• What the exercise asks
Could you return every line of the material that contains the word "panel"?

----------------------------------------

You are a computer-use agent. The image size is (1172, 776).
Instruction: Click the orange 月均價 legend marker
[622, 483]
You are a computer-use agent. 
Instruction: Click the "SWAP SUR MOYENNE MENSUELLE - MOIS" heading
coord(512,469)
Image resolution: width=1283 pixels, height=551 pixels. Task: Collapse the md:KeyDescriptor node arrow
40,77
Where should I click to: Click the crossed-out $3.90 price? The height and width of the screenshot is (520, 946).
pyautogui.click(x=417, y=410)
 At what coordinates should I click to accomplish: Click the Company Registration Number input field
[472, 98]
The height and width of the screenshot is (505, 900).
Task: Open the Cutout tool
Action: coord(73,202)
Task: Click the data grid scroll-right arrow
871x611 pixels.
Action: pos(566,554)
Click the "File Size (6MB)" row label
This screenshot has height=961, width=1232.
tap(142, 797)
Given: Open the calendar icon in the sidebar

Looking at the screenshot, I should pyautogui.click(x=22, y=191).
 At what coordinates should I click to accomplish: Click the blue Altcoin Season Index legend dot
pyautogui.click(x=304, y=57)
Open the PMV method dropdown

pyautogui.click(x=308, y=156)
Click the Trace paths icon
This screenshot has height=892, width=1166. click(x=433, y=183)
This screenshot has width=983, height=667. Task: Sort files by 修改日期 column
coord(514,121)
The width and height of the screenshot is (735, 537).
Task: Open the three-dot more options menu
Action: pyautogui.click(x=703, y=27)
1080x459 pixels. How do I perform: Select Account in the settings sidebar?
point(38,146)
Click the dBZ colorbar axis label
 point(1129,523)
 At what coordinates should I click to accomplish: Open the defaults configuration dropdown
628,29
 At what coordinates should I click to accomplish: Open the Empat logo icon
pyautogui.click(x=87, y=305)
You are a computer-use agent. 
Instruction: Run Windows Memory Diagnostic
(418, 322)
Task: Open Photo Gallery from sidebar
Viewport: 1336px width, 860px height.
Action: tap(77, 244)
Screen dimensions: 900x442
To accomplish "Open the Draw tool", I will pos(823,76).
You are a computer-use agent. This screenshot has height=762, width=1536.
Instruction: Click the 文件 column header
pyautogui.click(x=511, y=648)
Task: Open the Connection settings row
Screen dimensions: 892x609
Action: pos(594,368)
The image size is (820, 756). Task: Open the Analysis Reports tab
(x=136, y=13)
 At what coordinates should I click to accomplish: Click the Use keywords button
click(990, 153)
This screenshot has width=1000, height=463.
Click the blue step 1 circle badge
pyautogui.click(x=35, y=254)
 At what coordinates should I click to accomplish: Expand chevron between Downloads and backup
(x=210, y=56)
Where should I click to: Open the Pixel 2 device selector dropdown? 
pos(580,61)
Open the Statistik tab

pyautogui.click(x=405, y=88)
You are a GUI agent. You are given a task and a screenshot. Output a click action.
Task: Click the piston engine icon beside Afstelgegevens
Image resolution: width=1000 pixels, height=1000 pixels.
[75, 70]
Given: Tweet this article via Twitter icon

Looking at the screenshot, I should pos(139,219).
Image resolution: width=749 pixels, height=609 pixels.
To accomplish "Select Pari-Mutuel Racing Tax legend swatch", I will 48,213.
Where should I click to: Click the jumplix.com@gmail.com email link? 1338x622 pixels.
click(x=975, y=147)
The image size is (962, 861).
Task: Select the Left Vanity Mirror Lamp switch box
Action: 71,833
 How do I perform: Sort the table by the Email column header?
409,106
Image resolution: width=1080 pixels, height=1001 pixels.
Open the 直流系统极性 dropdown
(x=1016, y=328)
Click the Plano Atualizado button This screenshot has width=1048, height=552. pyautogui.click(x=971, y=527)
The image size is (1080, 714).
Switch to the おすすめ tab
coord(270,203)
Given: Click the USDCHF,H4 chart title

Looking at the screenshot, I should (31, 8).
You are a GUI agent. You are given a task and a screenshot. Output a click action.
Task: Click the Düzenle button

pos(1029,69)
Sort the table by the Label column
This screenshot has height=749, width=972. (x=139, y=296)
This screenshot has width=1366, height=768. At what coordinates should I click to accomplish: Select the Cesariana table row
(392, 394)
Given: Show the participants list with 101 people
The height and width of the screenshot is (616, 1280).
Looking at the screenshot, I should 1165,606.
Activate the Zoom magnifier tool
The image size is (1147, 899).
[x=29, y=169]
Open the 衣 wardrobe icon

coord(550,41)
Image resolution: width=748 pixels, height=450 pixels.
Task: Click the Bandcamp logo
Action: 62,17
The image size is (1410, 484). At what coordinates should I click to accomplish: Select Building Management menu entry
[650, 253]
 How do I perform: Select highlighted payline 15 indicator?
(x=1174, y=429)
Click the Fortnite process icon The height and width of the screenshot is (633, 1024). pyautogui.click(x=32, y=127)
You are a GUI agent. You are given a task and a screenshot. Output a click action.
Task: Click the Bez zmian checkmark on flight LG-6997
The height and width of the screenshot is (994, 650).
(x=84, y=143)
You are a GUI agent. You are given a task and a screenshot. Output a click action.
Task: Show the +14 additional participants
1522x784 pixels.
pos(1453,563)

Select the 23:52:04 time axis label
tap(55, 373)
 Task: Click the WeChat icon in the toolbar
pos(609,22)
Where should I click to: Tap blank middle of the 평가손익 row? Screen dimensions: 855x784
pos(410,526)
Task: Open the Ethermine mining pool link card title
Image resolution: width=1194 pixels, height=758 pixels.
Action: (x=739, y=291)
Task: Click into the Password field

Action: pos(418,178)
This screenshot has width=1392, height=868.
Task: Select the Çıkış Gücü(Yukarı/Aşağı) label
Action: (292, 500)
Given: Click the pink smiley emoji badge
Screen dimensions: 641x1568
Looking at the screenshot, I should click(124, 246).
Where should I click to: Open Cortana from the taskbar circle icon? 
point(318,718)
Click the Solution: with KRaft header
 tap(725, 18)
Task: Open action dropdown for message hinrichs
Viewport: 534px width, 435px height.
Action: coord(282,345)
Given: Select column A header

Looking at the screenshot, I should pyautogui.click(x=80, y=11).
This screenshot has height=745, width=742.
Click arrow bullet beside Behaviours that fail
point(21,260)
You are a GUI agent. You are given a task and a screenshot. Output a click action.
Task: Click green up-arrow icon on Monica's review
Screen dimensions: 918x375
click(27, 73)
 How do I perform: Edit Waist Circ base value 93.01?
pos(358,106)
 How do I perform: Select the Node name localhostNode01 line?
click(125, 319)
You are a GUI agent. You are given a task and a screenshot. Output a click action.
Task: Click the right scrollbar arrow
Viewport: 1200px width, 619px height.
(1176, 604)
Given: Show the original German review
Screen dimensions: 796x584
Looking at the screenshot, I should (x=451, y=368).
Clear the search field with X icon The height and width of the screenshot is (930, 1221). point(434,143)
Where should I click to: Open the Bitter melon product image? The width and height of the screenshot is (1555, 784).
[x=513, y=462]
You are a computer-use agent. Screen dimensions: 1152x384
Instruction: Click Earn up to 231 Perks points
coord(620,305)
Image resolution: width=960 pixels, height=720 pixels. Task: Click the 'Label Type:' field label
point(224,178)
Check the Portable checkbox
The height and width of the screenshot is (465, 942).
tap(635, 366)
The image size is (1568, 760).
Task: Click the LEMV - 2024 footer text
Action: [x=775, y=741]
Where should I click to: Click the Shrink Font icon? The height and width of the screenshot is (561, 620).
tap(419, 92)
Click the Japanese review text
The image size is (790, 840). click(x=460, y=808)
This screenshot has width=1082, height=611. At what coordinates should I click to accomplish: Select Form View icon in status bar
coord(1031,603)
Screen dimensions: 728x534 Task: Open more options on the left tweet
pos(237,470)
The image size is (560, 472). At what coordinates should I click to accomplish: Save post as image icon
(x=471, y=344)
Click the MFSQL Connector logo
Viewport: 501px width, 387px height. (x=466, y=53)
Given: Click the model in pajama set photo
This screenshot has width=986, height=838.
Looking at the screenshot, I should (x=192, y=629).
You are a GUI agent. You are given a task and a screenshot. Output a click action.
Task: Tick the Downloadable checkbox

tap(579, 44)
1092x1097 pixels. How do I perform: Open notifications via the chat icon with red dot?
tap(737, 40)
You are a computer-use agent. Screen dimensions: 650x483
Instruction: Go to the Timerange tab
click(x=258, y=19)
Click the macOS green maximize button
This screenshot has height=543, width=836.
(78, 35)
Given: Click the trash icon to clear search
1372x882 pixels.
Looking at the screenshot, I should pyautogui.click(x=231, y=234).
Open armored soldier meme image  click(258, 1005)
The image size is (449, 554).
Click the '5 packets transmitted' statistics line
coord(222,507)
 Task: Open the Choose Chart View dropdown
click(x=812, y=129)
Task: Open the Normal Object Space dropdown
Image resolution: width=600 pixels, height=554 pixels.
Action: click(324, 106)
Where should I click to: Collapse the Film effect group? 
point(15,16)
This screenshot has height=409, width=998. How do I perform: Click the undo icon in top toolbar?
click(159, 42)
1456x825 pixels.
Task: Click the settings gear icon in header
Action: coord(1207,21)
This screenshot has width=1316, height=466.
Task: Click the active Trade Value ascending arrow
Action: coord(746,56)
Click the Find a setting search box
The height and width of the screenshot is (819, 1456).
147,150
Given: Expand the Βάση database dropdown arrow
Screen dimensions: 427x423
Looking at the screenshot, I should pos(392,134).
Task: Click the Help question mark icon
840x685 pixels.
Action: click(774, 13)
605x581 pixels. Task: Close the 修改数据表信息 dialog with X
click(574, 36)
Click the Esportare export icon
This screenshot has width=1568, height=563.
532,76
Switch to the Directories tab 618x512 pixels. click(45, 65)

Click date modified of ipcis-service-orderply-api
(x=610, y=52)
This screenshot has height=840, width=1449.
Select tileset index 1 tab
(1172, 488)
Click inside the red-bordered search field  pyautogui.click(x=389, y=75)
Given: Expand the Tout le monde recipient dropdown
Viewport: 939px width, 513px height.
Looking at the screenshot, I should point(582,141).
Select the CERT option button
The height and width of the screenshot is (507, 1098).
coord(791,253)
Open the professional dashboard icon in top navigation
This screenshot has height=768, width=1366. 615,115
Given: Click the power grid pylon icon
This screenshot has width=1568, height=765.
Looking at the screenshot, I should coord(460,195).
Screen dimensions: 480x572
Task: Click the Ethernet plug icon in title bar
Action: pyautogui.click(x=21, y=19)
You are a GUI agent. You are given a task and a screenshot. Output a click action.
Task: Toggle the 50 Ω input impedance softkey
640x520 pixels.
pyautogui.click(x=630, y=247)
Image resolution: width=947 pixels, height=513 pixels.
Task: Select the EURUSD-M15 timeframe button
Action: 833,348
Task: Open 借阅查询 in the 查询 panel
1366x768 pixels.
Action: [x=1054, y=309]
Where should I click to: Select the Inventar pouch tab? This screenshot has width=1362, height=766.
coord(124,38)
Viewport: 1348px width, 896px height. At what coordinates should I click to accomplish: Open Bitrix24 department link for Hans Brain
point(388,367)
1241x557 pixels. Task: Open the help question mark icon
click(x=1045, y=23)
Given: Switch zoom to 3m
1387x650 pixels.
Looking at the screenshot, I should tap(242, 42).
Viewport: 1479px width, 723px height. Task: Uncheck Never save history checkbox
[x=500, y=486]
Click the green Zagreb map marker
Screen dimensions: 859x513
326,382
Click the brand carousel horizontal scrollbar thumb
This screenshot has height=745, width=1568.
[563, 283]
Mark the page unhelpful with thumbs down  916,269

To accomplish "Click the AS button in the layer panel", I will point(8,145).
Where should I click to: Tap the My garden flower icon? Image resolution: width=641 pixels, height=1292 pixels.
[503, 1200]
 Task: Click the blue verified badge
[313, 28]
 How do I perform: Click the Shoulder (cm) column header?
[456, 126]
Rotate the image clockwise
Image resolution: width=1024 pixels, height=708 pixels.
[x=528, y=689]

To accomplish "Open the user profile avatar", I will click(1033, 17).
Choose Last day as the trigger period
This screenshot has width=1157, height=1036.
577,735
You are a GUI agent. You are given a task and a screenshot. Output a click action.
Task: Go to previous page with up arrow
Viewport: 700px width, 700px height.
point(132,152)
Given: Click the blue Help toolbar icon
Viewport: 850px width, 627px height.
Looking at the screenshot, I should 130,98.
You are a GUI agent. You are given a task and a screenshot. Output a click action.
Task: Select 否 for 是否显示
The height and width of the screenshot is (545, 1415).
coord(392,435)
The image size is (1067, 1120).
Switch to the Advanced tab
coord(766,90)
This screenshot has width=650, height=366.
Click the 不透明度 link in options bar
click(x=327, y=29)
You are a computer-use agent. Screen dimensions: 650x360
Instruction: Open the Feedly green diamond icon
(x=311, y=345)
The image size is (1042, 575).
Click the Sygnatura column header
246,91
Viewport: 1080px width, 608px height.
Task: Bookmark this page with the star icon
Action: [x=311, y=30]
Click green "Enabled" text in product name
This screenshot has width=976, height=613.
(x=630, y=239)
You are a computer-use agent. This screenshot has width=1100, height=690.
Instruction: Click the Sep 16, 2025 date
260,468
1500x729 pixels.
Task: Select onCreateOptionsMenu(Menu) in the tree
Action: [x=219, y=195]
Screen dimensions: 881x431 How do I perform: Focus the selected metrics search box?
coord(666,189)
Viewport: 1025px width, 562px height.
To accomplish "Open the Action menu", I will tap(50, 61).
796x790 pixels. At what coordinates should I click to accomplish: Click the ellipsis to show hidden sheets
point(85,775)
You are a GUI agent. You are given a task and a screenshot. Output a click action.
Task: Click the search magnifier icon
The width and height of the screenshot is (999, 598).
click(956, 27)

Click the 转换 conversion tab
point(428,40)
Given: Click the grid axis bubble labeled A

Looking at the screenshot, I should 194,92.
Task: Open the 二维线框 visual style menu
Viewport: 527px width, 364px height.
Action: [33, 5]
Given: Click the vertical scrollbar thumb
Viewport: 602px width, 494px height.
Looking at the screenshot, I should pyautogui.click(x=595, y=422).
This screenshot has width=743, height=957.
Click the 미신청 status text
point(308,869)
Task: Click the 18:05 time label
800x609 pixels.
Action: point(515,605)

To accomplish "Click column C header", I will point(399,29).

----------------------------------------

• Response area
Task: Open 借阅查询 in the 查询 panel
To accomplish "Click the AS button in the layer panel", I will point(8,145).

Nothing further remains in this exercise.